Comunidades Propietarios

El 5 de octubre de 2018 se derogó el denominado ‘impuesto al sol’, que no era otra cosa que un peaje que debían pagar los propietarios de placas fotovoltaicas, y que evidentemente les restaba atractivo. De hecho, algunos edificios disponen de estas instalaciones desde su construcción y nunca las han utilizado. La anulación del impuesto llegó además acompañada de una serie de reformas encaminadas a fomentar el autoconsumo de energía solar, es decir, que animaban a instalar placas en el tejado de viviendas y negocios para lograr energía gratuita procedente del Sol, y ahorrar así en el recibo de la luz.

En Cáceres ya hay un primer edificio que ha decidido dar el paso, sembrar su cubierta de placas y activarlas. Las cuentas salen redondas. Tanto que los vecinos reducirán sus gastos de luz en los recintos comunes un 50%. Traducido a coste real, se ahorrarán 4.000 € al año. Se trata del edificio Capitolio, en el Rodeo, concretamente en el número 24 de la calle María Auxiliadora. Sus 90 vecinos van a notar un alivio mayúsculo en el recibo de luz de la comunidad, que incluye la depuradora de la piscina, los ascensores, la luz de los garajes, el patio, las escaleras y los cuatro portales, es decir, todos los contratos comunes, explica Manuel Martín, administrador de la comunidad.

Además, la nueva normativa también permite que si esas placas fotovoltaicas tienen excedente después de su autoconsumo, lo puedan vender a la distribuidora, revela el administrador. Tampoco el proyecto ha sido complicado ni supondrá un desembolso importante porque ya hay empresas especializadas que lo ponen realmente sencillo. En el caso del edificio Capitolio, la inversión en la instalación será de 13.000 euros a pagar en diez meses entre los 90 vecinos, con cuotas que oscilarán entre 15 y 30 euros. Lo mejor: en 4 años lo tendrán amortizado. El proyecto ya cuenta con la aprobación necesaria y solo falta que se ejecute y comience a funcionar.
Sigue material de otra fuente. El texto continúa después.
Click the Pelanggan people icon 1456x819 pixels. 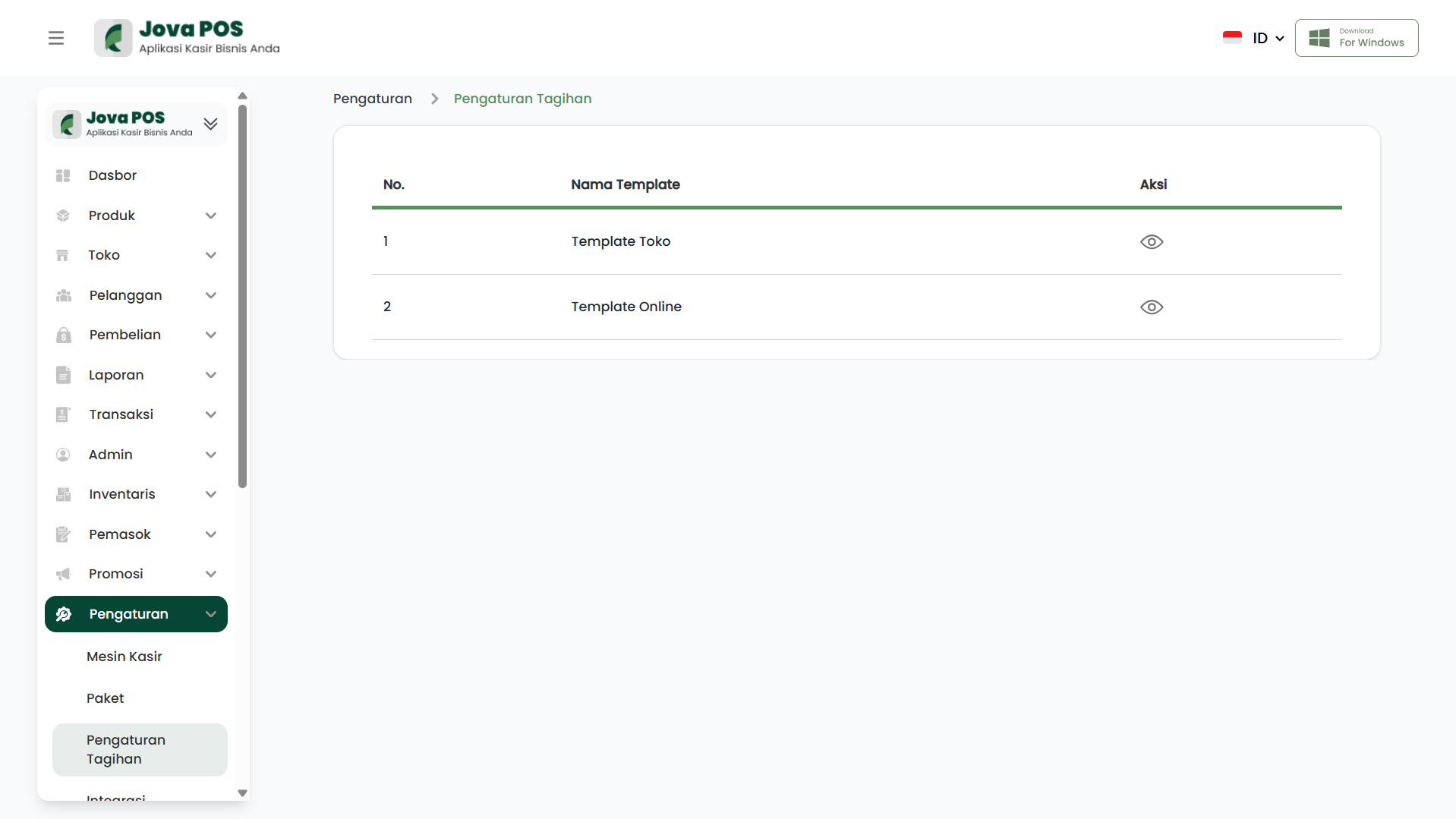click(x=63, y=295)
Precisamente, la aprobación ha sido lo más complicado y supone la principal traba para que otros edificios incorporen esta solución. Y no porque los vecinos la rechacen, sino porque hacerlo legalmente resulta muy complicado. Instalar placas fotovoltaicas en una comunidad de propietarios necesita la aprobación de un tercio de los inquilinos en la misma junta, y en edificios de esta magnitud es prácticamente imposible que acudan ese número de personas. En nuestro caso concreto, la presidenta ha puesto un empeño especial y ha conseguido las representaciones suficientes, pero quienes conocen este ámbito saben que será un impedimento serio, indica el administrador.

Lástima, porque un número adecuado de placas permite reducir los gastos comunitarios hasta un 70%. Además, son instalaciones con una vida útil de más de 30 años, que no requieren un mantenimiento especial.